Por otro lado, no es necesario hacer muchos números para rebatir cuantitativamente la idea de que sea posible “vivir de los planes”. El cálculo proporcional no falla, si consideramos que los ingresos percibidos por programas como el potenciar trabajo suelen calcularse en la mitad del salario mínimo vital y móvil y que este último no alcanza a cubrir la mitad de la canasta básica. Además, quienes reciben transferencias monetarias como parte de programas estatales generalmente desarrollan también otros distintos trabajos no asalariados para completar ingresos que difícilmente alcanzan a cubrir la canasta básica. Y si hoy, las regulaciones laborales no alcanzan para llevar a los salarios al nivel básico de la subsistencia, no es difícil imaginar que, con un achicamiento mayor del Estado, la situación no haga otra cosa que empeorar.

Taller del Polo Textil Las Mandarinas, organización Barrios de Pie, Avellaneda. Octubre de 2023. Foto: Sandra Wolanski.

Nuestro bienestar es un gasto

Los argumentos meritocráticos y la lógica de sospecha frente a las dirigencias no son miradas nuevas. Reaparecen elección tras elección, debate tras debate, inundados de una fuerte carga moral. Circulan en las miradas de indignación que un sector de la población expresa hacia otros sectores que supuestamente “viven de los que sí trabajan”,  “tienen lo que no merecen”, “cobran sin hacer”. Se expresan en ataques hacia organizaciones y dirigencias que -se dice- impiden la libertad de quienes sí quieren trabajar.

Quizás lo distintivo del debate electoral actual sea no tanto la relación derechos/obligaciones o mérito/recompensa sino la posibilidad de incluir a cada vez más sectores de la clase trabajadora en esta acusación de ventajismo.
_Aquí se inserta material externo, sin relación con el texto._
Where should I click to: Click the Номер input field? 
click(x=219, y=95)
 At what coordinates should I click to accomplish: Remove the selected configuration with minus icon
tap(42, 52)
Con las propuestas liberales de achicamiento del Estado, de eliminación de gastos “improductivos”, de “vouchers” y privatizaciones, el mote de “planero” parece expandirse hacia todos aquellos usuarios de la salud y educación pública, hacia quienes utilizan servicios subsidiados. El acceso a condiciones de vida digna ya no constituye un derecho, tampoco parece ser, siquiera, una recompensa del esfuerzo, algo que es posible “ganarse” trabajando: educación, salud y desarrollo social se vuelven horizontes sólo disponibles para quienes puedan pagarlos. En suma, el discurso anti casta, anti dirigencias, anti estado, anti “gasto” no es otra cosa que una nueva forma de perseguir a las organizaciones de trabajadores y trabajadoras, poniendo en riesgo los alcances de aquellas garantías y protecciones alcanzadas a partir de su lucha.